To put a stop to the new sin of spending too much time out on Highway 9, we are getting the mark-up hearings this week in Washington for the Waxman-Markey climate bill. It's 900 pages long, dripping with thousands of Mickey-Mouse rules to reorder how we live. A Senate Finance Committee document last week on the Obama health-care plan proposes "lifestyle related revenue raisers." Lifestyles like drinking beer. This is the "taxing bad behavior" movement. They get to define what's bad.

Track 5: "Hot Rod Lincoln" by Commander Cody. Clip: "We had flames comin' from out of the side/Feel the tension, man, what a ride!"

This tension over how we live arrived before the world began standing on its head over global warming. The guys in the hemi-powered drones used to mock the granola and Birkenstock crowd. Look who's on top now.

"Everybody wins?" Not quite. What's winning is a worldview that goes deeper than the data beneath global warming. The gasoline cars they want to turn into scrap were about a lot more than the thrill of roaring on.

The cars and their culture were a manifestation of what made the U.S. really different. The cars, like the country, were big, fast and unfettered. Their drivers were delirious with the possibility of finding something new in life. "It's a town full of losers, and I'm pullin' out of here to win!"

When Americans grew up, that's just what a lot of them did -- win. Now, it looks like we're being asked to throttle down to government-approved survival. They're even running the car companies, telling them what to build, and then they'll pay people to buy the product. Save the planet and lose the nation's heart.

The likelihood of resistance to this timid ethos from anyone in politics is remote.
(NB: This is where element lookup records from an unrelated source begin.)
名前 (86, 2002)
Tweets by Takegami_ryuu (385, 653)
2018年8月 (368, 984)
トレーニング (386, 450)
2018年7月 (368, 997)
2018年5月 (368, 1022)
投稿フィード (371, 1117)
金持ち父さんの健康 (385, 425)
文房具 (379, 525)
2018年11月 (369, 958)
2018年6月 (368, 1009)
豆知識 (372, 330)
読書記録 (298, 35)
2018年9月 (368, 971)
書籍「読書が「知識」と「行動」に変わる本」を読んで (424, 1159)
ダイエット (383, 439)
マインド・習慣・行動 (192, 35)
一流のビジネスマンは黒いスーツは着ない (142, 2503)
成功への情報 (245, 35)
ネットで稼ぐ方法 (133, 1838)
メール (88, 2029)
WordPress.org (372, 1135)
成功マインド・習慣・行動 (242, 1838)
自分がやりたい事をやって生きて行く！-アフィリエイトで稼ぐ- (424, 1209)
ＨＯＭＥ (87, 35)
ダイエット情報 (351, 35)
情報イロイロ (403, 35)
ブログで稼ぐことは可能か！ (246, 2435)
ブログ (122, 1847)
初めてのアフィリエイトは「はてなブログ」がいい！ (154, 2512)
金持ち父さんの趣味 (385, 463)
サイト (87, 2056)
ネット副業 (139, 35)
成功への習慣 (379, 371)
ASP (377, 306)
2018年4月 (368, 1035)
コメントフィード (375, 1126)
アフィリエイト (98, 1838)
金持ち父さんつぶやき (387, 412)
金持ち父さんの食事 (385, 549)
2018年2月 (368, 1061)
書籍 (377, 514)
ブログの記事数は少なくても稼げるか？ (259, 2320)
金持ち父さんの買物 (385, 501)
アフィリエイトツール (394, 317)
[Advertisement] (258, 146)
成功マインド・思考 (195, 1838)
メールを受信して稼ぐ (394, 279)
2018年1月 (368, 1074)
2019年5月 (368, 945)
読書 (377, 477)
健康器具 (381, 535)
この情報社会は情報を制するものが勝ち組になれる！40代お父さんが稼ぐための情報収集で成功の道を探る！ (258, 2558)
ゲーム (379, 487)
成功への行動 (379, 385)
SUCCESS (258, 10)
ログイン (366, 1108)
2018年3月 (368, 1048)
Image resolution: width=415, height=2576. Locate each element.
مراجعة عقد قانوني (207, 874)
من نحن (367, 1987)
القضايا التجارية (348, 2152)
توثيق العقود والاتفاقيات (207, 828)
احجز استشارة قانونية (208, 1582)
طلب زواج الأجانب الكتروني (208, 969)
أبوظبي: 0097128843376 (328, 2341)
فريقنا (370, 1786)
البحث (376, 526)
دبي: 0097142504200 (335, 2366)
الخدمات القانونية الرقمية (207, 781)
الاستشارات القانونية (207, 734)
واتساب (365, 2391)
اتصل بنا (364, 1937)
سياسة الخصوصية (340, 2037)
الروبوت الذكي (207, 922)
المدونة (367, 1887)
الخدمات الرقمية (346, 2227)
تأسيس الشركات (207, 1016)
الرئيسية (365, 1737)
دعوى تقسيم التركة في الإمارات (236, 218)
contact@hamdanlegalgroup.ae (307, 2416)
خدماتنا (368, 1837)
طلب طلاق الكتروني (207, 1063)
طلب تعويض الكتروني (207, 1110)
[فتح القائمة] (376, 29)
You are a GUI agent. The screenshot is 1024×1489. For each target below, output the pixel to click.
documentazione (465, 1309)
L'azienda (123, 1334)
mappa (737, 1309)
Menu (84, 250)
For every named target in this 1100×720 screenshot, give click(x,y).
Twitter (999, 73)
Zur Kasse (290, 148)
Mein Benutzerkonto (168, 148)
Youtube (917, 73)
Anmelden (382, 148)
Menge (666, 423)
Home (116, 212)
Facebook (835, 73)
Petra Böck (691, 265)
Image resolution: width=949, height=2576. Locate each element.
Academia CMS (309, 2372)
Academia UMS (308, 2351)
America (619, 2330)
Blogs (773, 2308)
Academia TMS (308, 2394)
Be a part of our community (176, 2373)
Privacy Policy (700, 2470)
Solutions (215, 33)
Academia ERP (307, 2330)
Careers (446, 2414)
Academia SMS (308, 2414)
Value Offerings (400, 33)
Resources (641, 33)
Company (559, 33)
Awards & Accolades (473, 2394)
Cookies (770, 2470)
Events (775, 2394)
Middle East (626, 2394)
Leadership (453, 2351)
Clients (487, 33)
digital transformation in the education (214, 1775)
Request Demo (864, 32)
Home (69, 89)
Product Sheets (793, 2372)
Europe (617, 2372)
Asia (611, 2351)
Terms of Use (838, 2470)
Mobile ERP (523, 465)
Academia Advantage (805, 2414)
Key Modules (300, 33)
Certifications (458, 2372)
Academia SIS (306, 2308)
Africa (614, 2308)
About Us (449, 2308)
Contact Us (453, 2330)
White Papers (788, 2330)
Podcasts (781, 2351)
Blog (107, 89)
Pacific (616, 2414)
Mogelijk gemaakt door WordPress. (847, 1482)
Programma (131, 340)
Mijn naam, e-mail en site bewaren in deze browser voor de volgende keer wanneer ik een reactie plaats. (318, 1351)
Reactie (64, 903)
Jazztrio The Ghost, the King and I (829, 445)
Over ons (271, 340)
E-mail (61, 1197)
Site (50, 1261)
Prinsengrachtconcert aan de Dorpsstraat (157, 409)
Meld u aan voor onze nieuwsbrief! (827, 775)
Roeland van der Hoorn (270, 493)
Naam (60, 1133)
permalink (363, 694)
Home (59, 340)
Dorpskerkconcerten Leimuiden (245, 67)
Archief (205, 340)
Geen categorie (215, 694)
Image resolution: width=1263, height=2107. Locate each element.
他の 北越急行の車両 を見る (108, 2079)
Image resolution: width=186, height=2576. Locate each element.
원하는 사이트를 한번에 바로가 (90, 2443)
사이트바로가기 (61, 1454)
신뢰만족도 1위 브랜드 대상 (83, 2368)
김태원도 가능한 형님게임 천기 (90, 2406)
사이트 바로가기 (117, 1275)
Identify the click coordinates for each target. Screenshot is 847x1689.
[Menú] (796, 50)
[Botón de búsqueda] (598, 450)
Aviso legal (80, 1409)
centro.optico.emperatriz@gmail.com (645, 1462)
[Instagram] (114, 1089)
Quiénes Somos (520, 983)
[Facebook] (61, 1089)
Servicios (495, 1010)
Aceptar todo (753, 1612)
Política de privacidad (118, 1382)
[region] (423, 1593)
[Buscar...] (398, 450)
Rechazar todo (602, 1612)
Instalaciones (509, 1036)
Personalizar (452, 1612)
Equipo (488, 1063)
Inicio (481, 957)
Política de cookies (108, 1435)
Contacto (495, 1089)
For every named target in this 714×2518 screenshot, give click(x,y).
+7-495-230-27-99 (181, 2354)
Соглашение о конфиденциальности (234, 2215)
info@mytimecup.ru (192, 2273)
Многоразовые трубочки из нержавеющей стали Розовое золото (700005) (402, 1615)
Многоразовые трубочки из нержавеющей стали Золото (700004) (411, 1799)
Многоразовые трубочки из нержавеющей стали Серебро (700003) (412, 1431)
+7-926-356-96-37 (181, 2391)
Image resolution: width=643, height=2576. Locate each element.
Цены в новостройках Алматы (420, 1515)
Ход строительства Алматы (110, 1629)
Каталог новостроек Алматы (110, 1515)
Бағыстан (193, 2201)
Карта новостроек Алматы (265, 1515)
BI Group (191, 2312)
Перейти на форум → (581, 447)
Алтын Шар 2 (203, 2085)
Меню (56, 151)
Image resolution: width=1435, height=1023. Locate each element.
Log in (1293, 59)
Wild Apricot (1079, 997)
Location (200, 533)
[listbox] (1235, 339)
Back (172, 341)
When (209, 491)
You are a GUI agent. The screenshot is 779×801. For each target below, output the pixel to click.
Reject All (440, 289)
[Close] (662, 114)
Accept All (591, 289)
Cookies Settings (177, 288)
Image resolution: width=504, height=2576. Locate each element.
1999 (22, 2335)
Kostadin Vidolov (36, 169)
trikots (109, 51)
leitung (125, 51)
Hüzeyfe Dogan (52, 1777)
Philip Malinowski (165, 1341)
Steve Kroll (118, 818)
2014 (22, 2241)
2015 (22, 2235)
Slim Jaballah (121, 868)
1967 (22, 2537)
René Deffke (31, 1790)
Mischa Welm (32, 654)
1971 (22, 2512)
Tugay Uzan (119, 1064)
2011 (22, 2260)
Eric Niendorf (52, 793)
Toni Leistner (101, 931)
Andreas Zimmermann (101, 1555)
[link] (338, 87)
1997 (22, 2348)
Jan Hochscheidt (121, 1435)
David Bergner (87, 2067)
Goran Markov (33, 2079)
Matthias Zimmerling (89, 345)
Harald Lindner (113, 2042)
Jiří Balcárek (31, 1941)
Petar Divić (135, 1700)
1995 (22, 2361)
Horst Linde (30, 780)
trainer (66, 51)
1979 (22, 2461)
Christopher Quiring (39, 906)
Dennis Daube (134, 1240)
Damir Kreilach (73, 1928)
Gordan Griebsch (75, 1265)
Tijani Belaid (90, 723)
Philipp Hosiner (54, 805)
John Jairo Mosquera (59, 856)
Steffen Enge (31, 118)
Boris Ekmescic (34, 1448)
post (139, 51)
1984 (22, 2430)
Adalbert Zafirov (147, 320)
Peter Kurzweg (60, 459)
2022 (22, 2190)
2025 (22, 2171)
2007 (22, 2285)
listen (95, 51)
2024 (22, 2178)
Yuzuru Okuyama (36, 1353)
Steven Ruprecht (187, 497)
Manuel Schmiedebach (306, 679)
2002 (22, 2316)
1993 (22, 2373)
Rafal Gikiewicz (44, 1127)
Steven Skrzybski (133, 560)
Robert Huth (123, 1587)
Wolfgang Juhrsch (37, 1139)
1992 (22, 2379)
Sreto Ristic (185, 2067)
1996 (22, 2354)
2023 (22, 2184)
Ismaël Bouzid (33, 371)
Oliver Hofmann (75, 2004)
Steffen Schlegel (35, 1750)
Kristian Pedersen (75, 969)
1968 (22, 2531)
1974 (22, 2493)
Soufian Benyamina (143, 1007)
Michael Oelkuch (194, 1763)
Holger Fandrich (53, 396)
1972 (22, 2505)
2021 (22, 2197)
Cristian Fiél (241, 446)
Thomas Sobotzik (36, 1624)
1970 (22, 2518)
It was tough to watch former A-4 Skyhawk pilot John McCain try to outbid Barack Obama for the green lifestyle vote in the debates. We'll see what happens when people walk into auto showrooms (if they exist) and every car has a wheelbase of about 100 inches.

Maybe they'll bolt. Maybe the car culture will revert to where it began, when the whiskey runners in the South ran from the revenuers. This time the cars themselves will be bootlegged -- fat, fast and gas-powered -- racing through the night on off-map roads while the National Green Corps -- enacted by Congress in the second Obama term -- looks for them from ethanolic choppers overhead. Reborn to run.